The Biennale des Antiquaires had plenty of cachet to begin with—and then it got Karl Lagerfeld. Reportedly to honor a friendly wager he’d made with the head of France’s syndicate of antiques dealers, the multitasking designer served as the creative force behind this year’s edition of the Paris event. Put it this way: At last night’s gala preview, the chauffeured Bentleys were pulling up before the doors opened.
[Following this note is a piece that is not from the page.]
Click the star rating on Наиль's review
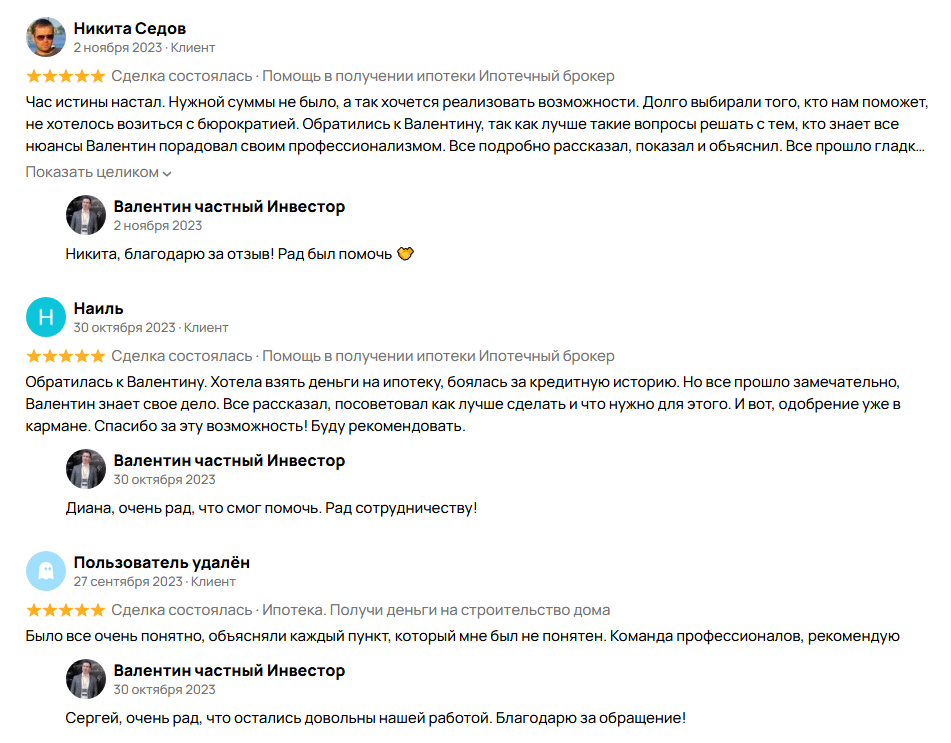Screen dimensions: 951x743 click(65, 356)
Their passengers walked into a museum-quality shopping experience straight out of the Belle Époque. Lagerfeld had transformed the Grand Palais with neoclassical vitrines and acres of pavé-patterned carpet. Looming over the center of the Salon d’Honneur was a striped hot air balloon, and there was a throwback feel to the usual promenading and people-watching, even if you had Peter Marino charging through in head-to-toe leather.
With dealers offering an estimated $50 billion worth of Breughels, boiserie, porcelain, rare books, and all the rest, big-spending buyers from around the globe poured in, and the exhibiting galleries and big-name jewelry brands (including Chanel, Cartier, and Van Cleef & Arpels) were more than ready for them. “This one, for example, is good for Russian people,” a saleswoman for one of the Swiss luxury brands explained, indicating a watch bristling with diamonds.
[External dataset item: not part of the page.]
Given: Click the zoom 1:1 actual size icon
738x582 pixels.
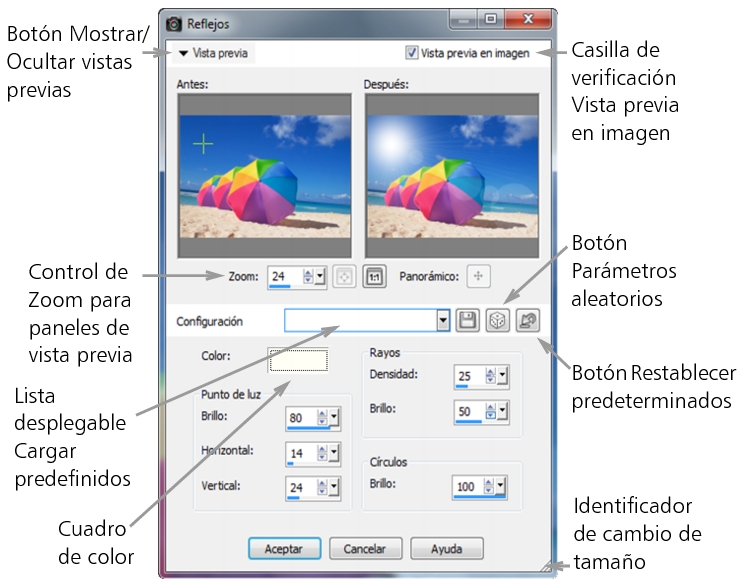Looking at the screenshot, I should click(x=373, y=277).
Diana Widmaier Picasso was making the rounds, in search of decorating inspiration for her new apartment in Saint-Germain. Dior’s Sidney Toledano greeted her as he passed, praised the biennale’s new look, then added, in English: “Well done, Mr. Lagerfeld.” Salma Hayek Pinault, arriving just before dinner in Bottega Veneta, consulted with photographers to make sure the light was catching her Boucheron necklace just right. Lagerfeld made his entrance moments later, striding in through a ceremonial column of Republican Guards at the exact moment guests started to take their seats. Talk about military precision.